The jog back to base camp was half a mile—from the destroyed barracks through a stretch of flat scrubland, wooded with soapberry trees and whitebrush and nopalitas, things Mallory wouldn't have known how to name a month ago. Now, from Leyland's survivalist lectures, she knew she could wash her clothes with those fat yellow soapberries. She knew the thorns on a whitebrush were all show—they didn't hurt a bit. And the white powder that collected in the joints of the nopalitas cactus turned red on contact with human skin—Apache war paint.
Another cold front was blowing in. Their stretch of mild sunny days was about to come to an end.
It still amazed Mallory that she could look up and see the weather changing—a curve of blue clouds like a seining net pulling south, blotting out the sunset. The sky in San Francisco was never so dramatic. The weather back home was more like her mother—mild and sweet and spineless.
“Rain tonight,” Leyland announced, jogging beside her. “Get to try your pup tent.”
“We're spoiling you, Zedman.”
They passed the stables and the pasture, and Mallory stole a glance at the horses—a bay filly, a sorrel mare, a black and white paint . . . she couldn't remember the name for that one's coloration.
They kept jogging, past the solitary confinement shed, then the damn gravel clearing where she'd been initiated into Black Level a zillion years ago. Each time she passed the place she felt ashamed and angry about that first day. She was pretty sure that's why the instructors took this route.

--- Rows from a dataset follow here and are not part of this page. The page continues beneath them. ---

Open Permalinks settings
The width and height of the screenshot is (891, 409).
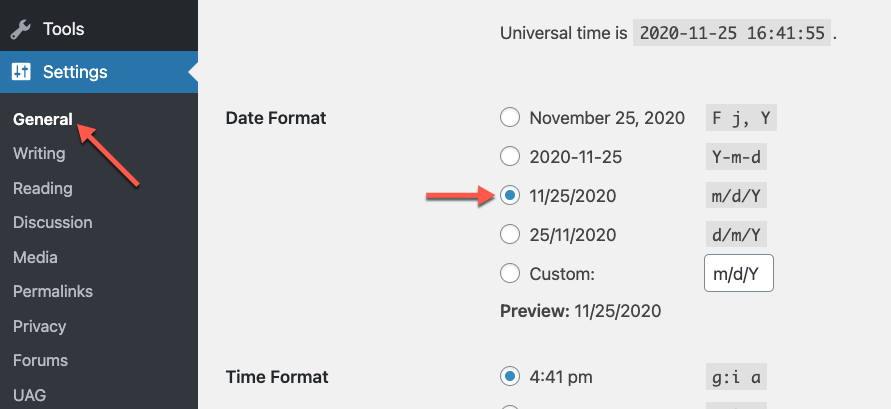(53, 291)
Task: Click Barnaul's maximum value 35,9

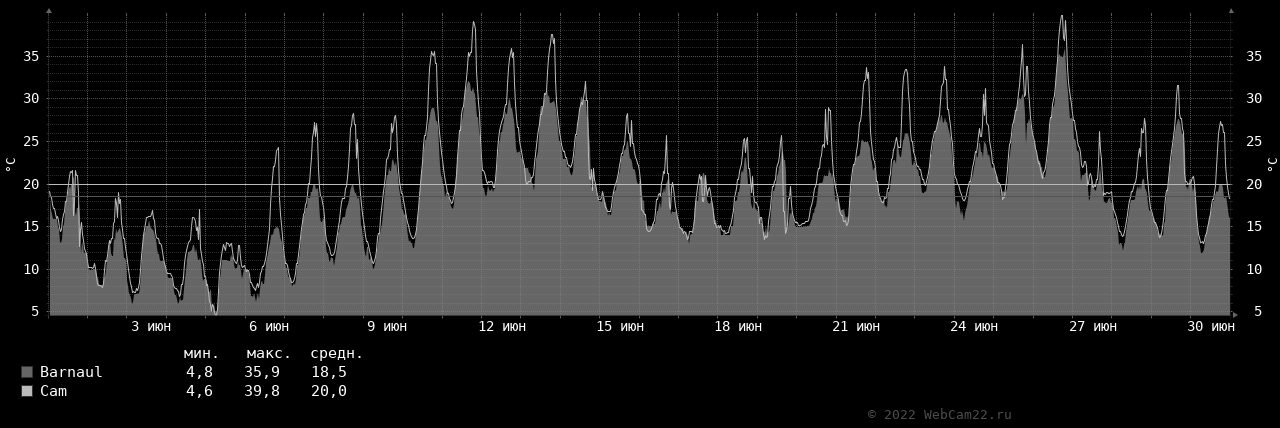Action: point(262,372)
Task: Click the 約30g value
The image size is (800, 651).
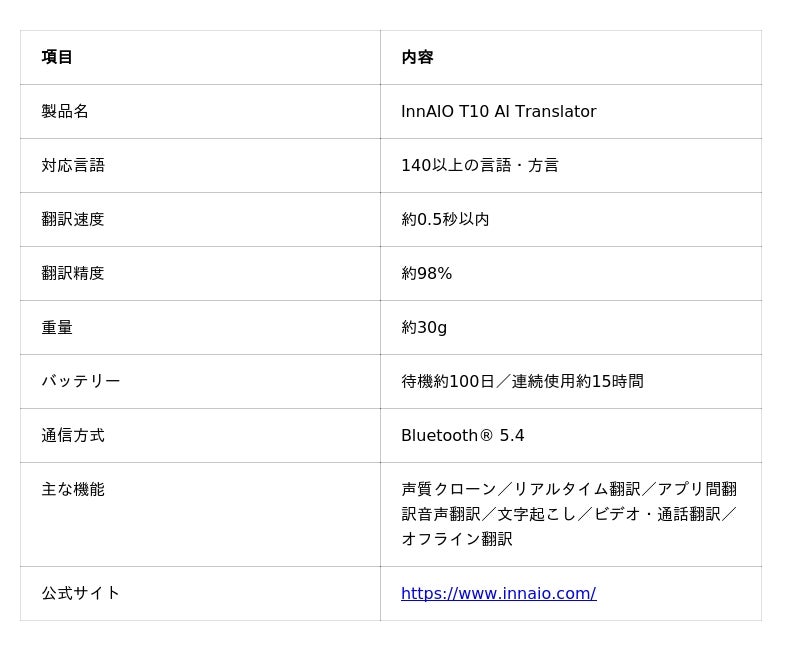Action: 424,327
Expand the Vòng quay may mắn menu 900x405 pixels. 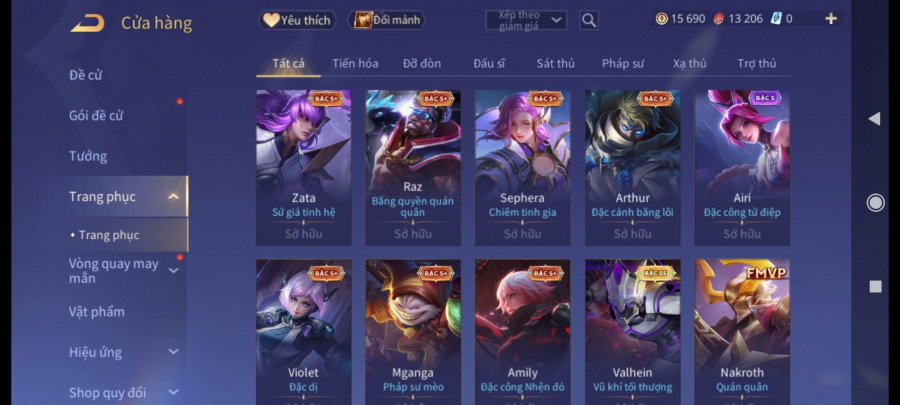[x=173, y=270]
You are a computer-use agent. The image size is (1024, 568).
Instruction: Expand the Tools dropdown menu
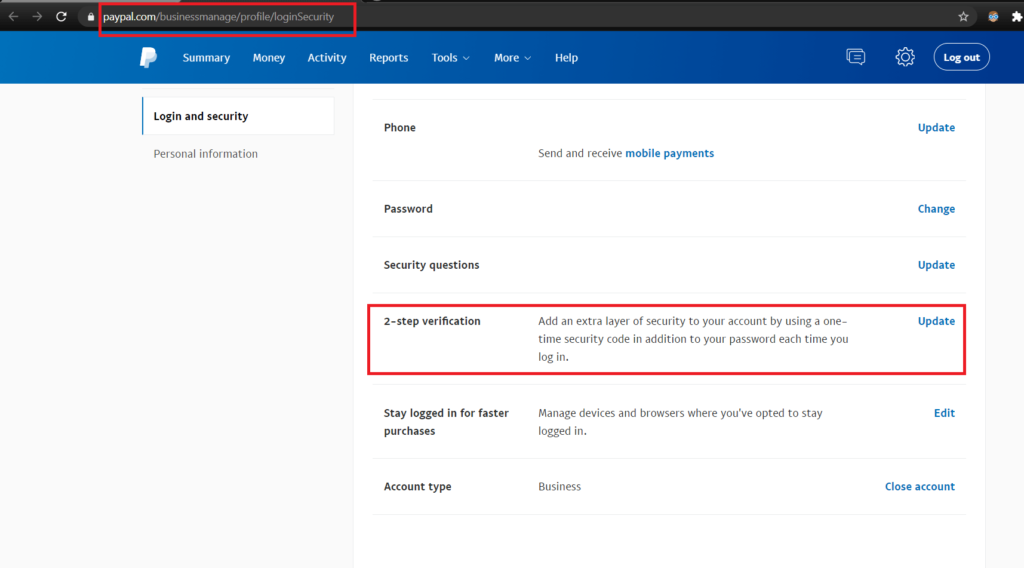click(450, 58)
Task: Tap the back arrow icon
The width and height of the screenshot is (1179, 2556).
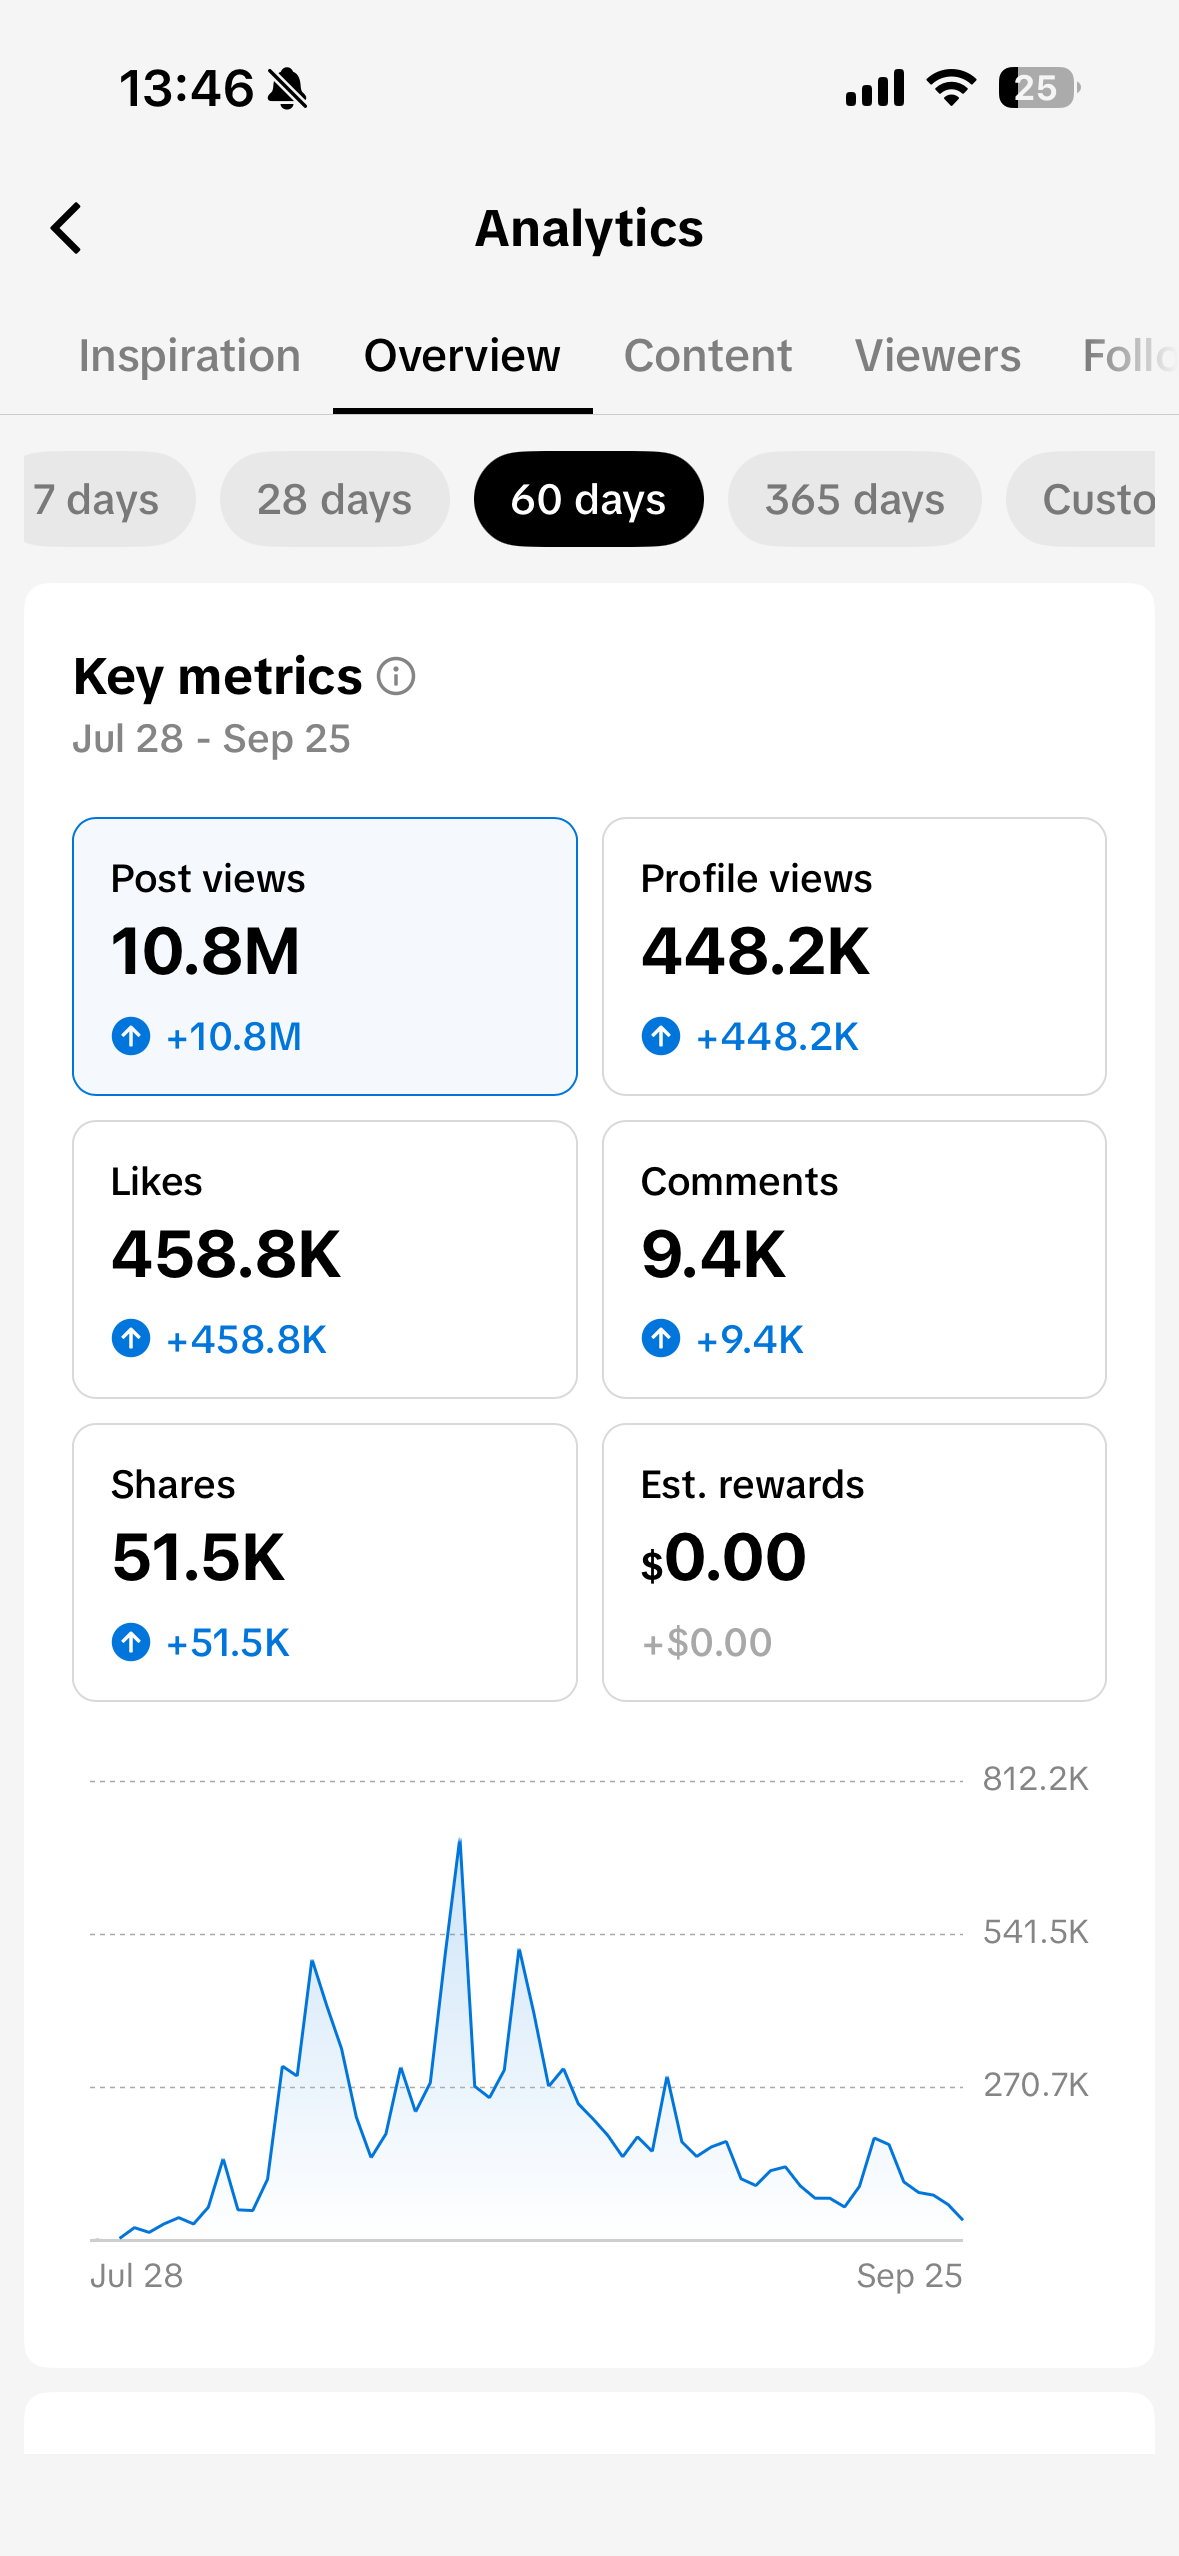Action: 66,229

Another hundred yards, and she could see the counselors gathered at the base camp, on a ridge overlooking the river. The wind was swirling spear grass and dust across the granite, and the temperature had dropped.
Mallory tried to prepare herself for seeing Olsen.
With her short blond hair and her pale complexion, Olsen didn't look anything like Katherine Chadwick. Didn't even act like Katherine. But when she talked to Mallory about turning her life around, she got the same hungry look in her eyes that Katherine had had, the moment she unhooked the clasp of her necklace.
That scared the hell out of Mallory.
She was afraid of liking Olsen—starting to trust her, then waking up one morning to find Olsen gone, replaced by some other counselor who didn't give a damn.
But so far, Olsen had stayed with her, even after Mallory attacked her with the knife. Once or twice in group therapy, Mallory had been tempted to tell Olsen about her dream, to see what she'd say.
No, Mallory told herself. You open up your head, they'll see how crazy you are. They'll keep you back.
She listened hard to the other kids' stories. She'd learned about Morrison getting beat up by her stepfather. She'd learned from Smart about the drug scene in Des Moines—unbelievable that they had meth labs there, not just farmers and corn. Smart had been busted when his bedroom exploded while he was at school. Mallory had learned about Bridges, who'd been to two other boot camp schools before this one—“A kid died at one of them, so I had to leave.”
Then, last night, Mallory had shared for the first time.
It was a stupid thing to do, telling her life story to kids who didn't even know her. But it was hard to explain—like she was on the light end of a scale, getting higher and higher the more the others put out, so the whole camp felt uneven, and Mallory felt like she stuck out, like she was rising above everybody.